Entries on target coordinates:
>> start

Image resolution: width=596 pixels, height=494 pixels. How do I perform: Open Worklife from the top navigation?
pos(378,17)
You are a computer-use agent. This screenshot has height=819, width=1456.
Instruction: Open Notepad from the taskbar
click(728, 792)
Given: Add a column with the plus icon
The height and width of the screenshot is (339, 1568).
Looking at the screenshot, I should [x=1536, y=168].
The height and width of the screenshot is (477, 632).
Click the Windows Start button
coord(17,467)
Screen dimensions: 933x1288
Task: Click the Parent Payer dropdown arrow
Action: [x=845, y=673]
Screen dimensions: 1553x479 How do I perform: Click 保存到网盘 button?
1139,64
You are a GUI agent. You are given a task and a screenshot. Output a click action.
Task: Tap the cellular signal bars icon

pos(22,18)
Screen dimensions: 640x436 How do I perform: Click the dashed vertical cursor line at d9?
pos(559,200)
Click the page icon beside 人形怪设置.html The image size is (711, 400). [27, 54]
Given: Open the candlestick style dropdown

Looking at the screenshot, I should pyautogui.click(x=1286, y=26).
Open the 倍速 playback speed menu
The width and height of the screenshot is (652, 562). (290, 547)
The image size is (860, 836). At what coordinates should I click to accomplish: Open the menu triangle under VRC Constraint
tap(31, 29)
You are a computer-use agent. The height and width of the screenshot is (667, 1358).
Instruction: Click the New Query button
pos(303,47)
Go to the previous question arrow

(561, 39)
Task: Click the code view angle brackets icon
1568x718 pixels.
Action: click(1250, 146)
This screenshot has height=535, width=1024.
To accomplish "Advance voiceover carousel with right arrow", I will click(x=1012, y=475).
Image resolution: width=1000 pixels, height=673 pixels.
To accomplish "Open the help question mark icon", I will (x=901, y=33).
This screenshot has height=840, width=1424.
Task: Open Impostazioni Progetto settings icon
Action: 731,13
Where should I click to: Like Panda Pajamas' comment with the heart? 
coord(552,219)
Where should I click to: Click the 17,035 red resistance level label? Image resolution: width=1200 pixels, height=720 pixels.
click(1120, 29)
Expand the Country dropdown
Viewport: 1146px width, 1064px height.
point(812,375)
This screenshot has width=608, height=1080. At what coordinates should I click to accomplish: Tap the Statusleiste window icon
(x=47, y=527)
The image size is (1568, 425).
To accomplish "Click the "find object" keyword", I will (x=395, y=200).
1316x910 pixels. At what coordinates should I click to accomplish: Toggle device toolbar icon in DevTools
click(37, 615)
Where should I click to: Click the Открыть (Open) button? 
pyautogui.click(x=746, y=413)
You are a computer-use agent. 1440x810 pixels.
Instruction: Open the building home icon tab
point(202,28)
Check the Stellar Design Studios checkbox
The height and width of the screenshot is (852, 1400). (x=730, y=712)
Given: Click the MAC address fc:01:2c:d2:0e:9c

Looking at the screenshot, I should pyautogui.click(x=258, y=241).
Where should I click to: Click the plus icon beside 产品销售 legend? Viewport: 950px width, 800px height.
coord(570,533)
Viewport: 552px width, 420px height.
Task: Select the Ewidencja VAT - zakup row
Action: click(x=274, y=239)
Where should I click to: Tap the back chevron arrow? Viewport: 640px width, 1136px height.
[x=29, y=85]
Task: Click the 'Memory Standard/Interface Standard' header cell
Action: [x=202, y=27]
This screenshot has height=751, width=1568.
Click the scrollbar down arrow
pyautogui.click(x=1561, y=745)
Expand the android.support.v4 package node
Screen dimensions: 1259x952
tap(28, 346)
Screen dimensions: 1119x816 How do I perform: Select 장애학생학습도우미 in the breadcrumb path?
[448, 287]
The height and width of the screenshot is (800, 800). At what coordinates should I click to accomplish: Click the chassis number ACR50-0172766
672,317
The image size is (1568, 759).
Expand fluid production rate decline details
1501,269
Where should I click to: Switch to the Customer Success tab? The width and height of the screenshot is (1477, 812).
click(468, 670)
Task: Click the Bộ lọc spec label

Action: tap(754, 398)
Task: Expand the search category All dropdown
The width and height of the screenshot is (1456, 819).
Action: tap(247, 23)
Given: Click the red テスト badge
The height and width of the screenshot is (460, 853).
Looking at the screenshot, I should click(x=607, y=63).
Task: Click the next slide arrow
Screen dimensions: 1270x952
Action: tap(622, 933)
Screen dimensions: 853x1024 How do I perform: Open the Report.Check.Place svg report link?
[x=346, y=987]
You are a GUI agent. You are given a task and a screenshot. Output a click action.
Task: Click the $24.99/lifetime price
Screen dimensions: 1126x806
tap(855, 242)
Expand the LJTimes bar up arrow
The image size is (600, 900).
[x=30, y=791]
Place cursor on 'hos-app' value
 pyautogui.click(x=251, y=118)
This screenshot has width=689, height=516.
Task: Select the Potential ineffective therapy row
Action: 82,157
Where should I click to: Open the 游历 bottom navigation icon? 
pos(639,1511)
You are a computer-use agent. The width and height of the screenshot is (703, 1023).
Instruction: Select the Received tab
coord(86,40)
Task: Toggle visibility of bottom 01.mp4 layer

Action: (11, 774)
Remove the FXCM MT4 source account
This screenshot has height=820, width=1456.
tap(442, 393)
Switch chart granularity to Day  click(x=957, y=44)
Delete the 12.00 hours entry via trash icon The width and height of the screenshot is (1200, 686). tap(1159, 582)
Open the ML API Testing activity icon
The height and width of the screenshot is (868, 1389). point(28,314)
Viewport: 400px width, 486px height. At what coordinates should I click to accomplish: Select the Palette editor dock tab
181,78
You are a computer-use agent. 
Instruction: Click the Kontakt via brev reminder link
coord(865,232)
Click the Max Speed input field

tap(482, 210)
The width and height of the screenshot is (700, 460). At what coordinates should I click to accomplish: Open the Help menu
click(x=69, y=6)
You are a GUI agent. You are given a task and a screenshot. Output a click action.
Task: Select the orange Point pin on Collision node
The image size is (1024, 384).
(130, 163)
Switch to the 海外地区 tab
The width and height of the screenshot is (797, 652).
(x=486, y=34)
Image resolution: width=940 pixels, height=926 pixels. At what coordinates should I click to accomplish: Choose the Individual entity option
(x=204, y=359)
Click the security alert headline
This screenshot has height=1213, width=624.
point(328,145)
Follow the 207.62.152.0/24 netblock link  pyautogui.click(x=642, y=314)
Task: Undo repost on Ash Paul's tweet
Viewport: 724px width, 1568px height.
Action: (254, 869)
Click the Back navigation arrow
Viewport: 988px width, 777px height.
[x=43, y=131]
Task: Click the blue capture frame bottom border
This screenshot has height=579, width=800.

>> end

Stated problem
Convert these items into a JSON list of strings, with each line as one string and blank lines omitted.

Result below
[
  "Image resolution: width=596 pixels, height=494 pixels. How do I perform: Open Worklife from the top navigation?",
  "pos(378,17)",
  "You are a computer-use agent. This screenshot has height=819, width=1456.",
  "Instruction: Open Notepad from the taskbar",
  "click(728, 792)",
  "Given: Add a column with the plus icon",
  "The height and width of the screenshot is (339, 1568).",
  "Looking at the screenshot, I should [x=1536, y=168].",
  "The height and width of the screenshot is (477, 632).",
  "Click the Windows Start button",
  "coord(17,467)",
  "Screen dimensions: 933x1288",
  "Task: Click the Parent Payer dropdown arrow",
  "Action: [x=845, y=673]",
  "Screen dimensions: 1553x479 How do I perform: Click 保存到网盘 button?",
  "1139,64",
  "You are a GUI agent. You are given a task and a screenshot. Output a click action.",
  "Task: Tap the cellular signal bars icon",
  "pos(22,18)",
  "Screen dimensions: 640x436 How do I perform: Click the dashed vertical cursor line at d9?",
  "pos(559,200)",
  "Click the page icon beside 人形怪设置.html The image size is (711, 400). [27, 54]",
  "Given: Open the candlestick style dropdown",
  "Looking at the screenshot, I should pyautogui.click(x=1286, y=26).",
  "Open the 倍速 playback speed menu",
  "The width and height of the screenshot is (652, 562). (290, 547)",
  "The image size is (860, 836). At what coordinates should I click to accomplish: Open the menu triangle under VRC Constraint",
  "tap(31, 29)",
  "You are a computer-use agent. The height and width of the screenshot is (667, 1358).",
  "Instruction: Click the New Query button",
  "pos(303,47)",
  "Go to the previous question arrow",
  "(561, 39)",
  "Task: Click the code view angle brackets icon",
  "1568x718 pixels.",
  "Action: click(1250, 146)",
  "This screenshot has height=535, width=1024.",
  "To accomplish \"Advance voiceover carousel with right arrow\", I will click(x=1012, y=475).",
  "Image resolution: width=1000 pixels, height=673 pixels.",
  "To accomplish \"Open the help question mark icon\", I will (x=901, y=33).",
  "This screenshot has height=840, width=1424.",
  "Task: Open Impostazioni Progetto settings icon",
  "Action: 731,13",
  "Where should I click to: Like Panda Pajamas' comment with the heart? ",
  "coord(552,219)",
  "Where should I click to: Click the 17,035 red resistance level label? Image resolution: width=1200 pixels, height=720 pixels.",
  "click(1120, 29)",
  "Expand the Country dropdown",
  "Viewport: 1146px width, 1064px height.",
  "point(812,375)",
  "This screenshot has width=608, height=1080. At what coordinates should I click to accomplish: Tap the Statusleiste window icon",
  "(x=47, y=527)",
  "The image size is (1568, 425).",
  "To accomplish \"Click the \"find object\" keyword\", I will (x=395, y=200).",
  "1316x910 pixels. At what coordinates should I click to accomplish: Toggle device toolbar icon in DevTools",
  "click(37, 615)",
  "Where should I click to: Click the Открыть (Open) button? ",
  "pyautogui.click(x=746, y=413)",
  "You are a computer-use agent. 1440x810 pixels.",
  "Instruction: Open the building home icon tab",
  "point(202,28)",
  "Check the Stellar Design Studios checkbox",
  "The height and width of the screenshot is (852, 1400). (x=730, y=712)",
  "Given: Click the MAC address fc:01:2c:d2:0e:9c",
  "Looking at the screenshot, I should pyautogui.click(x=258, y=241).",
  "Where should I click to: Click the plus icon beside 产品销售 legend? Viewport: 950px width, 800px height.",
  "coord(570,533)",
  "Viewport: 552px width, 420px height.",
  "Task: Select the Ewidencja VAT - zakup row",
  "Action: click(x=274, y=239)",
  "Where should I click to: Tap the back chevron arrow? Viewport: 640px width, 1136px height.",
  "[x=29, y=85]",
  "Task: Click the 'Memory Standard/Interface Standard' header cell",
  "Action: [x=202, y=27]",
  "This screenshot has height=751, width=1568.",
  "Click the scrollbar down arrow",
  "pyautogui.click(x=1561, y=745)",
  "Expand the android.support.v4 package node",
  "Screen dimensions: 1259x952",
  "tap(28, 346)",
  "Screen dimensions: 1119x816 How do I perform: Select 장애학생학습도우미 in the breadcrumb path?",
  "[448, 287]",
  "The height and width of the screenshot is (800, 800). At what coordinates should I click to accomplish: Click the chassis number ACR50-0172766",
  "672,317",
  "The image size is (1568, 759).",
  "Expand fluid production rate decline details",
  "1501,269",
  "Where should I click to: Switch to the Customer Success tab? The width and height of the screenshot is (1477, 812).",
  "click(468, 670)",
  "Task: Click the Bộ lọc spec label",
  "Action: tap(754, 398)",
  "Task: Expand the search category All dropdown",
  "The width and height of the screenshot is (1456, 819).",
  "Action: tap(247, 23)",
  "Given: Click the red テスト badge",
  "The height and width of the screenshot is (460, 853).",
  "Looking at the screenshot, I should click(x=607, y=63).",
  "Task: Click the next slide arrow",
  "Screen dimensions: 1270x952",
  "Action: tap(622, 933)",
  "Screen dimensions: 853x1024 How do I perform: Open the Report.Check.Place svg report link?",
  "[x=346, y=987]",
  "You are a GUI agent. You are given a task and a screenshot. Output a click action.",
  "Task: Click the $24.99/lifetime price",
  "Screen dimensions: 1126x806",
  "tap(855, 242)",
  "Expand the LJTimes bar up arrow",
  "The image size is (600, 900).",
  "[x=30, y=791]",
  "Place cursor on 'hos-app' value",
  " pyautogui.click(x=251, y=118)",
  "This screenshot has width=689, height=516.",
  "Task: Select the Potential ineffective therapy row",
  "Action: 82,157",
  "Where should I click to: Open the 游历 bottom navigation icon? ",
  "pos(639,1511)",
  "You are a computer-use agent. The width and height of the screenshot is (703, 1023).",
  "Instruction: Select the Received tab",
  "coord(86,40)",
  "Task: Toggle visibility of bottom 01.mp4 layer",
  "Action: (11, 774)",
  "Remove the FXCM MT4 source account",
  "This screenshot has height=820, width=1456.",
  "tap(442, 393)",
  "Switch chart granularity to Day  click(x=957, y=44)",
  "Delete the 12.00 hours entry via trash icon The width and height of the screenshot is (1200, 686). tap(1159, 582)",
  "Open the ML API Testing activity icon",
  "The height and width of the screenshot is (868, 1389). point(28,314)",
  "Viewport: 400px width, 486px height. At what coordinates should I click to accomplish: Select the Palette editor dock tab",
  "181,78",
  "You are a computer-use agent. ",
  "Instruction: Click the Kontakt via brev reminder link",
  "coord(865,232)",
  "Click the Max Speed input field",
  "tap(482, 210)",
  "The width and height of the screenshot is (700, 460). At what coordinates should I click to accomplish: Open the Help menu",
  "click(x=69, y=6)",
  "You are a GUI agent. You are given a task and a screenshot. Output a click action.",
  "Task: Select the orange Point pin on Collision node",
  "The image size is (1024, 384).",
  "(130, 163)",
  "Switch to the 海外地区 tab",
  "The width and height of the screenshot is (797, 652).",
  "(x=486, y=34)",
  "Image resolution: width=940 pixels, height=926 pixels. At what coordinates should I click to accomplish: Choose the Individual entity option",
  "(x=204, y=359)",
  "Click the security alert headline",
  "This screenshot has height=1213, width=624.",
  "point(328,145)",
  "Follow the 207.62.152.0/24 netblock link  pyautogui.click(x=642, y=314)",
  "Task: Undo repost on Ash Paul's tweet",
  "Viewport: 724px width, 1568px height.",
  "Action: (254, 869)",
  "Click the Back navigation arrow",
  "Viewport: 988px width, 777px height.",
  "[x=43, y=131]",
  "Task: Click the blue capture frame bottom border",
  "This screenshot has height=579, width=800."
]